Live from NCDM: Privacy Predictions

Jul 29, 2003 9:30 PM  By

(Direct Newsline) Long Beach, CA–Telemarketing may be in for some rough times during the next five years, which is how long the first rush of names on the federal do-not-call registry will remain on the file. But the industry will rebound and slowly recover as marketers introduce more responsibility into the sales process, according to Jennifer Barrett, company privacy leader at Acxiom Corp.

For one thing, the rush of consumers to join the do-not-call list will subside, Barrett said.

What’s more, marketers will give their customers more granular opt-out options, allowing them to self-select which offers are relevant. Finally, firms will become better at pointing out the benefits to consumers of allowing telemarketing offers.

Barrett predicted that of the 60 million people that the industry anticipates will sign up for the list by Oct. 1, only half will reenlist in 2008. But this does not mean that telemarketers should then immediately start calling them again. Telemarketing is all about relevance and respect, Barrett said. Responsible marketers will collect intelligence about household sensitivities to telemarketing and use it, test innovative scripts, and honor requests to opt out of individual company databases.

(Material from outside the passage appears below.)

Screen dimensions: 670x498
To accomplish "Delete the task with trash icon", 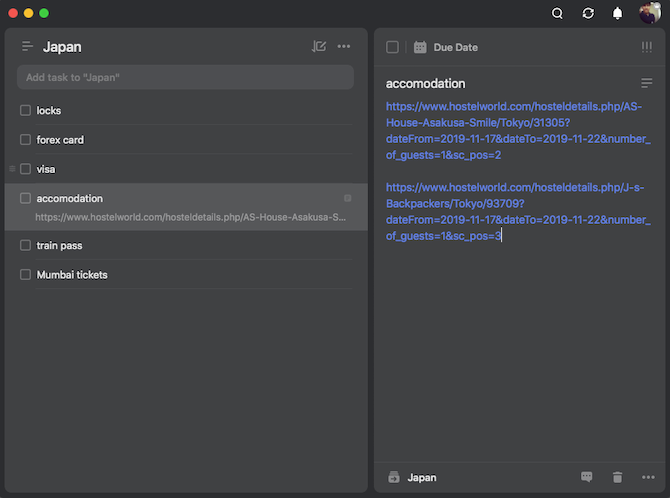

As for other channels, Barrett said that spam will be minimized through a combination of legislation, technology filters, and an industry code of conduct, and direct mail will continue to be the least regulated medium.

She also predicted that information from third parties would become somewhat harder to get and more expensive, that there will be a small decline in the number of lists on the market after broad-based privacy legislation passes, and that access to private-sector information by the government will be regulated.

Barrett made her predictions during an overview of the history of privacy regulation, which she gave at the National Center for Database Marketing conference here.